Source: Item 23 — Receipts (FDD pages 53–223)
What This Means (2025 FDD)
According to Fat Shack's 2025 Franchise Disclosure Document, RCW 19.100.180, also known as the Washington Franchise Investment Protection Act, can override specific provisions within the franchise agreement. This means that certain terms in the agreement concerning the franchisee's relationship with Fat Shack, especially those related to termination and renewal, may be superseded by this Washington state law. Court decisions may also take precedence over the franchise agreement. Therefore, franchisees in Washington should be aware that the franchise agreement is subject to state law.
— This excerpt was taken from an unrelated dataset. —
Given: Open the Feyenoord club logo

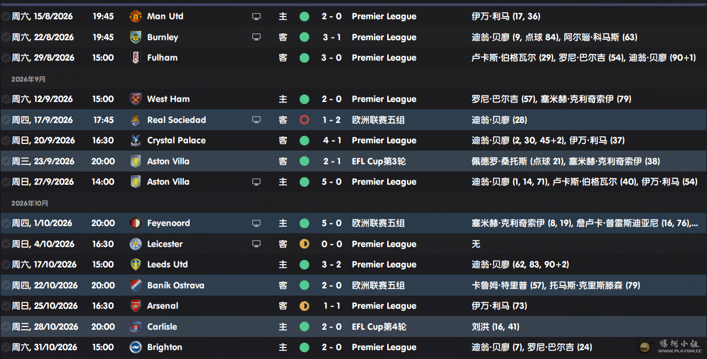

Specifically, the FDD highlights that any provision in the franchise agreement or related agreements that prohibits a Fat Shack franchisee from communicating with or complaining to regulators is inconsistent with the Franchise Disclosure Document and unlawful under RCW 19.100.180(2)(h). This ensures that franchisees can freely report concerns to regulatory bodies without fear of reprisal from Fat Shack.
Furthermore, the FDD notes that any release or waiver of rights in the franchise agreement that requires a franchisee to waive compliance with any provision under the Washington Franchise Investment Protection Act is void. The only exception is when such a waiver is executed as part of a negotiated settlement after the franchise agreement is already in effect, and both parties are represented by independent legal counsel, as per RCW 19.100.220(2). This protection extends to renewals or transfers of a franchise, ensuring franchisees do not unknowingly relinquish their rights under state law unless specific conditions are met.